Я в который раз подивилась тому, насколько он молод. Для такого юноши, кажется, потеря младенца при кесарском сечении и вправду была большим нервным потрясением.

– Впрочем, женщина рада тому, что он крещен – тут вы правы, душа спасена. – он встрепенулся и посмотрел на меня, но монету так и не убрал. – Вы второй человек, который говорит мне о том, что я спас столько, сколько мог. Сколько суждено. Первой была Гося. Я знаю ее всего пару недель, но… для ссыльной и такого ярого государственника у нас с ней редкое взаимопонимание, и я ценю эту дружбу, как ценил бы любую другую искреннюю привязанность.

Мне уже хотелось спросить, как они умудрились познакомиться и, более того, успеть подружиться, как внутри дома послышались шаги и через несколько мгновений на крыльце показалась девушка. Гося. Маргарита.
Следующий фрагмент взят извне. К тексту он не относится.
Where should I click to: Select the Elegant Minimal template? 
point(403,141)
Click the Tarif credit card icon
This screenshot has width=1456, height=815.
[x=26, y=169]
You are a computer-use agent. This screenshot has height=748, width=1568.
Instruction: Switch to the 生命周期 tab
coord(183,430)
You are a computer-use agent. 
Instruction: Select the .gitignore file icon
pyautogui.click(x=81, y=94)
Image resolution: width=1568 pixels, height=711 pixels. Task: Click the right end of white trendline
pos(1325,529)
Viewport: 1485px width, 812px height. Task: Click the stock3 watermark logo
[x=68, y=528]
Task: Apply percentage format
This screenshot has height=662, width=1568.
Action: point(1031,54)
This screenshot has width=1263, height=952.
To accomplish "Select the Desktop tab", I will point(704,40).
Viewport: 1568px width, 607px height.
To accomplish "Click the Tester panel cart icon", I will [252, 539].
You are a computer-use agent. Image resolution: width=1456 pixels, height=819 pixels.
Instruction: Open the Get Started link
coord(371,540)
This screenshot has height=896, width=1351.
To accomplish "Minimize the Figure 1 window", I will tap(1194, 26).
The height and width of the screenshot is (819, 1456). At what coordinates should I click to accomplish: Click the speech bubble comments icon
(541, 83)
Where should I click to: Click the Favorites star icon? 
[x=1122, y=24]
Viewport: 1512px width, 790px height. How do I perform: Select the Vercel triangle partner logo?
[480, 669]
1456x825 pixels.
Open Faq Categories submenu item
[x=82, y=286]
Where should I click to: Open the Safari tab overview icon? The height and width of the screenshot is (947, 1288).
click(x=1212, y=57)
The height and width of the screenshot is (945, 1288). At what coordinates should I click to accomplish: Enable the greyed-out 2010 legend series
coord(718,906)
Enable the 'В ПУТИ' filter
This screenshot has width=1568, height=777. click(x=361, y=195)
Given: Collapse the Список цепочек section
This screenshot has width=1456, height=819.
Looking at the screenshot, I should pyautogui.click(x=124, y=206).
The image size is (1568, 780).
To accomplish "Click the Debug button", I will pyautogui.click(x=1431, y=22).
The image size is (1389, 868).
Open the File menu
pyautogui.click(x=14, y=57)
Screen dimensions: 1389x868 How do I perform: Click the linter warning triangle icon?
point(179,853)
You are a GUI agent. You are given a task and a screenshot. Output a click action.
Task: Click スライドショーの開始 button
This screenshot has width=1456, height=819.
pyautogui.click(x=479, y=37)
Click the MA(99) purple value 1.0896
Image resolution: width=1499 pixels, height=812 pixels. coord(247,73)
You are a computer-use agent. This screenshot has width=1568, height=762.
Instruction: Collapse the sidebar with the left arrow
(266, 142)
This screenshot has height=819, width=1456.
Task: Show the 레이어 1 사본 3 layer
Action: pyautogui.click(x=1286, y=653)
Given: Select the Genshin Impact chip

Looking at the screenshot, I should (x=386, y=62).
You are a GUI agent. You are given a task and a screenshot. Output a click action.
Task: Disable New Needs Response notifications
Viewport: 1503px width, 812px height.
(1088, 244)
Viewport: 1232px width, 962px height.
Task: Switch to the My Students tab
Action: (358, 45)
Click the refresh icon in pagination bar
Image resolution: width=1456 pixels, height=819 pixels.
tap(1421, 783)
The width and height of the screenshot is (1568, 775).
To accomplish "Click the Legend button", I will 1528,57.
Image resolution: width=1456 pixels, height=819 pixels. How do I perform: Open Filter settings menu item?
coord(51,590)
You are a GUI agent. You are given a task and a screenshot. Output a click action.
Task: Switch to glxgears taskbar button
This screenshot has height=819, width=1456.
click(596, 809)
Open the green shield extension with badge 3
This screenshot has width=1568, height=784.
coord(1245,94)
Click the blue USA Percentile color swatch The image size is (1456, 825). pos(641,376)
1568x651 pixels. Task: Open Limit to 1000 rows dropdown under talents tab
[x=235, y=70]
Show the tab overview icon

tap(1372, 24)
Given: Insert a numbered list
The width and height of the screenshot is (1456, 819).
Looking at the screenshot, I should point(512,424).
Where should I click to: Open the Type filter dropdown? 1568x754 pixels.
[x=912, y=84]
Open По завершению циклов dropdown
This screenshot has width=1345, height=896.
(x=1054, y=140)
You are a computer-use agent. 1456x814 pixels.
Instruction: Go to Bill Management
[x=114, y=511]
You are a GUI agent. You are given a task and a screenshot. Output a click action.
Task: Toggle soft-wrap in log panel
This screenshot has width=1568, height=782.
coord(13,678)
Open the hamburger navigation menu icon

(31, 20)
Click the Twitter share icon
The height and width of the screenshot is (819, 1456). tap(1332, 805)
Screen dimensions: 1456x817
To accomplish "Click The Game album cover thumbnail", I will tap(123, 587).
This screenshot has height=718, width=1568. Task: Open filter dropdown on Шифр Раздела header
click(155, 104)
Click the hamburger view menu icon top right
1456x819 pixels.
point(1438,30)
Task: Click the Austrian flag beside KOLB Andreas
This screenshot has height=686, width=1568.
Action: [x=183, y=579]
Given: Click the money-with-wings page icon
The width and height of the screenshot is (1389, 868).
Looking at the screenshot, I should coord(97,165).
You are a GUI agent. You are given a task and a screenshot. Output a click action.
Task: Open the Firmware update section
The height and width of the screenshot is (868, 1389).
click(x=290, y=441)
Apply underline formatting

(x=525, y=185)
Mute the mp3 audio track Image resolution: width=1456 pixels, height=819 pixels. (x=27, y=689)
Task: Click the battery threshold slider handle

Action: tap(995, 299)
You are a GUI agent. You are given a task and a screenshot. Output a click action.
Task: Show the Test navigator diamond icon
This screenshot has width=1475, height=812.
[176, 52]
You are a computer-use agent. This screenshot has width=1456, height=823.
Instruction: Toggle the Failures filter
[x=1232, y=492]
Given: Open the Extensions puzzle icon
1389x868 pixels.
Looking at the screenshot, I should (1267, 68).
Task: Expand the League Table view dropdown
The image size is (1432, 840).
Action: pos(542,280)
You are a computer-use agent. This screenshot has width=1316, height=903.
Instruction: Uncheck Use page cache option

С первого взгляда на нее становилась ясно, что она была дочерью своего отца – конечно, не такая высокая, как он, но такая же прямая, с черными волосами, такими же глазами, заостренным красивым носом. Она была очень бледной, но эта бледность, в отличие от той, которой было отмечено лицо молодого доктора, не выглядела, как следы перенесенных переживаний – она была прирожденной и придавала ей вид красавицы со старинного эстампа с каким-нибудь средневековым сюжетом про несчастную влюбленную колдунью. Маргарита была одета в строгое черное платье с высоким воротом и длинным рядом пуговиц на лифе, спереди на юбке выделялся длинный белый фартук, на котором были заметны мокрые пятна от воды – очевидно, она только что надела его, а тот, что был в крови, унесла кипятить. Сверху девушка набросила на плечи большую пуховую шаль. Остановившись на крыльце, она с интересом посмотрела на меня.